Urbain Le Roy - Procureur (1663) Fait fermer l’église pour « péril éminent ».
Blanche Chéron - Figure révolutionnaire locale Incarna la Déesse Raison en 1793.
Émile Brunet - Architecte en chef Conçut la nouvelle église en 1911.
Thibault de Pontmoulin - Seigneur local (décédé en 1325) Pierre tombale transférée dans la nouvelle église.

Origine et histoire

L’ancienne église Saint-Denys de Coulommiers, située en Seine-et-Marne, fut un lieu de culte catholique mentionné dès 1107 dans une charte d’Adèle, fille de Guillaume le Conquérant. Initialement construite entre le XIe et le XIIe siècle (voire plus tôt, comme le suggèrent des vestiges mérovingiens découverts en 1968), elle fut profondément remaniée vers 1220 dans un style gothique, avec une abside à cinq pans et des baies ogivales. Son histoire est marquée par des problèmes structurels récurrents, notamment l’effondrement partiel des voûtes du chœur en 1516, qui déclencha une campagne de restauration et d’agrandissement, incluant le surhaussement du clocher — cause de sa célèbre inclinaison.

Au XVIe siècle, l’église, jugée trop exiguë et vétuste, subit des modifications majeures : la nef est prolongée, des chapelles latérales dédiées aux corporations (tanneurs, vignerons, forgerons...) sont ajoutées, et le clocher est surélevé entre 1553 et 1571. Cependant, ces travaux aggravent son instabilité. Dès 1662, des rapports alertent sur le « péril éminent » de la tour, conduisant à des fermetures temporaires et à des réparations d’urgence, comme en 1723 après un nouvel effondrement des voûtes. La Révolution française accentue son déclin : en 1791, ses symboles royaux sont martelés, ses cloches fondues, et elle est brièvement transformée en temple de la Raison.

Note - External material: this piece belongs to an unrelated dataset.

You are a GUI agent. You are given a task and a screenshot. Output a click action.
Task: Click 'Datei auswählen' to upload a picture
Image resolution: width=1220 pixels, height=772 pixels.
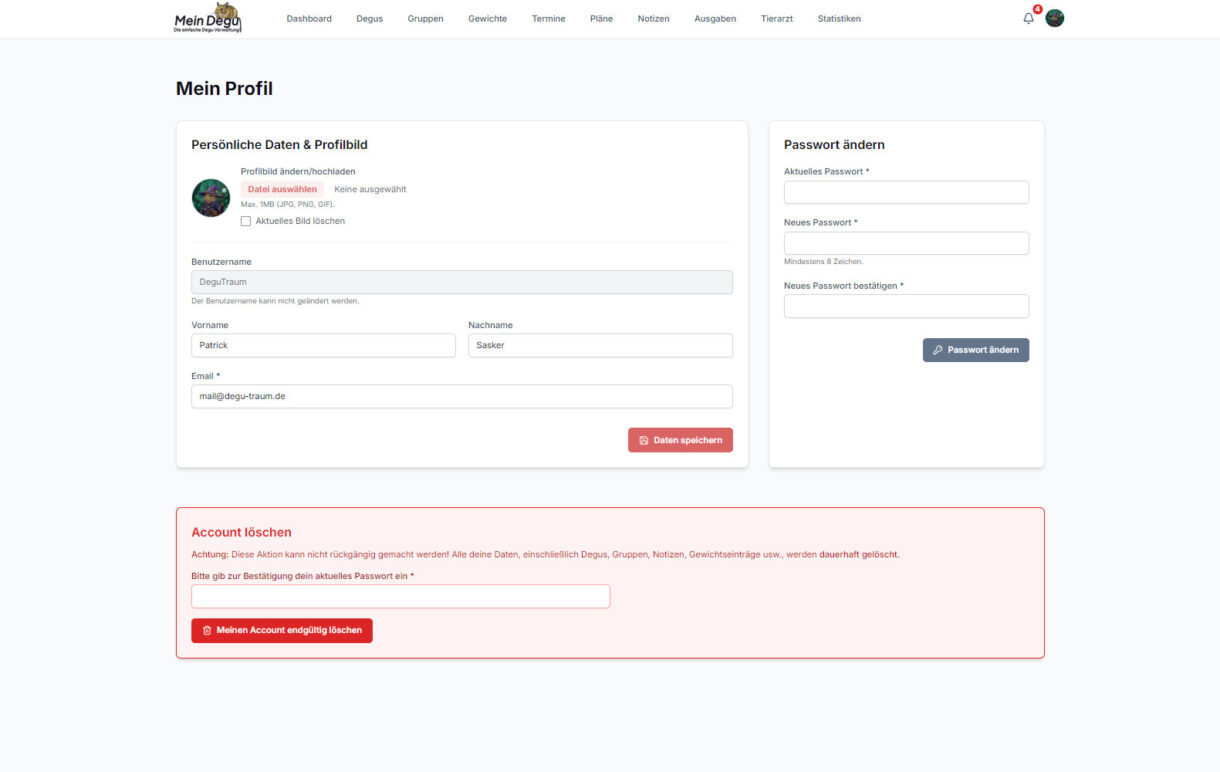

Au XIXe siècle, malgré des consolidations (arasement du clocher en 1882), l’édifice est déclaré insalubre après l’inauguration de la nouvelle église Saint-Denys-Sainte-Foy en 1911. Désaffectée, elle est finalement démolie en 1968, malgré l’opposition d’habitants et du comité des Monuments historiques. Quelques vestiges (chapiteaux, statues) furent sauvés in extremis et sont aujourd’hui conservés à la Commanderie des Templiers de Coulommiers et au musée municipal des Capucins. Son héritage perdure à travers des éléments transférés dans la nouvelle église, comme les vitraux, les orgues, et la pierre tombale de Thibault de Pontmoulin (1325).